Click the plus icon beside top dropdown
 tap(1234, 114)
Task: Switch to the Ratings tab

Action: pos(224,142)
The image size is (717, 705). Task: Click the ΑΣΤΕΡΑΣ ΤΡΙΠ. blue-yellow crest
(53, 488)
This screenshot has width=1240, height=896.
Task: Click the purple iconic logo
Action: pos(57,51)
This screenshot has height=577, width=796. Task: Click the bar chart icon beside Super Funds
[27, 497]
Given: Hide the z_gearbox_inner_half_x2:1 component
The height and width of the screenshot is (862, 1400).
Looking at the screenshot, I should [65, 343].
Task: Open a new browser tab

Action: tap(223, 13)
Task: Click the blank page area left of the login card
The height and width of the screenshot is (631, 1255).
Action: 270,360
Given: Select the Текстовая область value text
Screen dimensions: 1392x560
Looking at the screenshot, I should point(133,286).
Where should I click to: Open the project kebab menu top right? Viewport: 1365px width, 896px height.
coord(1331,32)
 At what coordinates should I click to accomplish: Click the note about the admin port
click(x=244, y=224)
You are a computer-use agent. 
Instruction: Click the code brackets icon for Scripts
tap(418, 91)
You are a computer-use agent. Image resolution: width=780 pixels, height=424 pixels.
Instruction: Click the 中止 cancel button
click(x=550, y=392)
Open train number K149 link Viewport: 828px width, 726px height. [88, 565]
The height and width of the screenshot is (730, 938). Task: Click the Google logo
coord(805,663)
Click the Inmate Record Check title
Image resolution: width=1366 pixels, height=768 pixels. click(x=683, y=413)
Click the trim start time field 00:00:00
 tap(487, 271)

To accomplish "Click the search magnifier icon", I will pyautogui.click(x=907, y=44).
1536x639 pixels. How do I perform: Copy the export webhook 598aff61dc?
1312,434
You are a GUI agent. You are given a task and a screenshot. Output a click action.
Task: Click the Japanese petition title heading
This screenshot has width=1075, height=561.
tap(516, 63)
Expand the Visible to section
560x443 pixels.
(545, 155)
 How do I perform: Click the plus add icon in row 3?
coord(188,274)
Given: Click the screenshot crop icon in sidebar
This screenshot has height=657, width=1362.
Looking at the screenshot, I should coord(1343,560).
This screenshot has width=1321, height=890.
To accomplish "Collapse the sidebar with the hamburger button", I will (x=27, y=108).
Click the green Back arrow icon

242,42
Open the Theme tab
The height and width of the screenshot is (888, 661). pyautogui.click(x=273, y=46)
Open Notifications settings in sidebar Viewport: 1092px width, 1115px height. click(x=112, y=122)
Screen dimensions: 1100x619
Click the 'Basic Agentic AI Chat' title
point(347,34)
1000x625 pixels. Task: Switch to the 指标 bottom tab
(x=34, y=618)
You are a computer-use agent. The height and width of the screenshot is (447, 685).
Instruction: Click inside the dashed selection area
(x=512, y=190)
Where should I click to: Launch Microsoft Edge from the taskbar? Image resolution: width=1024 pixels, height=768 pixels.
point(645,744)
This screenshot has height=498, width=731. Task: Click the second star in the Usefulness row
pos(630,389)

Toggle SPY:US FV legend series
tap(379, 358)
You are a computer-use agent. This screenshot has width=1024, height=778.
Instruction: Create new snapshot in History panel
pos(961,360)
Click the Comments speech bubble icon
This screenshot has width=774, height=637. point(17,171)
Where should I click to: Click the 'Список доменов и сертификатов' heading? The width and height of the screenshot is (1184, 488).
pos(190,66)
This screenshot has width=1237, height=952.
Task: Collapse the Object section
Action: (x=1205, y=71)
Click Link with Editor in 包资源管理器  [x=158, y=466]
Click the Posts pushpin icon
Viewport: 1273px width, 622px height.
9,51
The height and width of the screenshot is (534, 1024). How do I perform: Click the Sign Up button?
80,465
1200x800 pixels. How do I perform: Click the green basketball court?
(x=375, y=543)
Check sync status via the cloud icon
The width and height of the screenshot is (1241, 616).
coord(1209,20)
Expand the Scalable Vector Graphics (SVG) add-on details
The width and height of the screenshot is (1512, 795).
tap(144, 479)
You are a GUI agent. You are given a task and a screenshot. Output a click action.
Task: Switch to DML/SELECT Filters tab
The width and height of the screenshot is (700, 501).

------------------------

[EXERCISE DETAILS]: Can you write every line of the records above as a JSON list of strings, one string per line, leaving out the blank lines?

[ANSWER IN FULL]:
[
  "Click the plus icon beside top dropdown",
  " tap(1234, 114)",
  "Task: Switch to the Ratings tab",
  "Action: pos(224,142)",
  "The image size is (717, 705). Task: Click the ΑΣΤΕΡΑΣ ΤΡΙΠ. blue-yellow crest",
  "(53, 488)",
  "This screenshot has width=1240, height=896.",
  "Task: Click the purple iconic logo",
  "Action: pos(57,51)",
  "This screenshot has height=577, width=796. Task: Click the bar chart icon beside Super Funds",
  "[27, 497]",
  "Given: Hide the z_gearbox_inner_half_x2:1 component",
  "The height and width of the screenshot is (862, 1400).",
  "Looking at the screenshot, I should [65, 343].",
  "Task: Open a new browser tab",
  "Action: tap(223, 13)",
  "Task: Click the blank page area left of the login card",
  "The height and width of the screenshot is (631, 1255).",
  "Action: 270,360",
  "Given: Select the Текстовая область value text",
  "Screen dimensions: 1392x560",
  "Looking at the screenshot, I should point(133,286).",
  "Where should I click to: Open the project kebab menu top right? Viewport: 1365px width, 896px height.",
  "coord(1331,32)",
  " At what coordinates should I click to accomplish: Click the note about the admin port",
  "click(x=244, y=224)",
  "You are a computer-use agent. ",
  "Instruction: Click the code brackets icon for Scripts",
  "tap(418, 91)",
  "You are a computer-use agent. Image resolution: width=780 pixels, height=424 pixels.",
  "Instruction: Click the 中止 cancel button",
  "click(x=550, y=392)",
  "Open train number K149 link Viewport: 828px width, 726px height. [88, 565]",
  "The height and width of the screenshot is (730, 938). Task: Click the Google logo",
  "coord(805,663)",
  "Click the Inmate Record Check title",
  "Image resolution: width=1366 pixels, height=768 pixels. click(x=683, y=413)",
  "Click the trim start time field 00:00:00",
  " tap(487, 271)",
  "To accomplish \"Click the search magnifier icon\", I will pyautogui.click(x=907, y=44).",
  "1536x639 pixels. How do I perform: Copy the export webhook 598aff61dc?",
  "1312,434",
  "You are a GUI agent. You are given a task and a screenshot. Output a click action.",
  "Task: Click the Japanese petition title heading",
  "This screenshot has width=1075, height=561.",
  "tap(516, 63)",
  "Expand the Visible to section",
  "560x443 pixels.",
  "(545, 155)",
  " How do I perform: Click the plus add icon in row 3?",
  "coord(188,274)",
  "Given: Click the screenshot crop icon in sidebar",
  "This screenshot has height=657, width=1362.",
  "Looking at the screenshot, I should coord(1343,560).",
  "This screenshot has width=1321, height=890.",
  "To accomplish \"Collapse the sidebar with the hamburger button\", I will (x=27, y=108).",
  "Click the green Back arrow icon",
  "242,42",
  "Open the Theme tab",
  "The height and width of the screenshot is (888, 661). pyautogui.click(x=273, y=46)",
  "Open Notifications settings in sidebar Viewport: 1092px width, 1115px height. click(x=112, y=122)",
  "Screen dimensions: 1100x619",
  "Click the 'Basic Agentic AI Chat' title",
  "point(347,34)",
  "1000x625 pixels. Task: Switch to the 指标 bottom tab",
  "(x=34, y=618)",
  "You are a computer-use agent. The height and width of the screenshot is (447, 685).",
  "Instruction: Click inside the dashed selection area",
  "(x=512, y=190)",
  "Where should I click to: Launch Microsoft Edge from the taskbar? Image resolution: width=1024 pixels, height=768 pixels.",
  "point(645,744)",
  "This screenshot has height=498, width=731. Task: Click the second star in the Usefulness row",
  "pos(630,389)",
  "Toggle SPY:US FV legend series",
  "tap(379, 358)",
  "You are a computer-use agent. This screenshot has width=1024, height=778.",
  "Instruction: Create new snapshot in History panel",
  "pos(961,360)",
  "Click the Comments speech bubble icon",
  "This screenshot has width=774, height=637. point(17,171)",
  "Where should I click to: Click the 'Список доменов и сертификатов' heading? The width and height of the screenshot is (1184, 488).",
  "pos(190,66)",
  "This screenshot has width=1237, height=952.",
  "Task: Collapse the Object section",
  "Action: (x=1205, y=71)",
  "Click Link with Editor in 包资源管理器  [x=158, y=466]",
  "Click the Posts pushpin icon",
  "Viewport: 1273px width, 622px height.",
  "9,51",
  "The height and width of the screenshot is (534, 1024). How do I perform: Click the Sign Up button?",
  "80,465",
  "1200x800 pixels. How do I perform: Click the green basketball court?",
  "(x=375, y=543)",
  "Check sync status via the cloud icon",
  "The width and height of the screenshot is (1241, 616).",
  "coord(1209,20)",
  "Expand the Scalable Vector Graphics (SVG) add-on details",
  "The width and height of the screenshot is (1512, 795).",
  "tap(144, 479)",
  "You are a GUI agent. You are given a task and a screenshot. Output a click action.",
  "Task: Switch to DML/SELECT Filters tab",
  "The width and height of the screenshot is (700, 501)."
]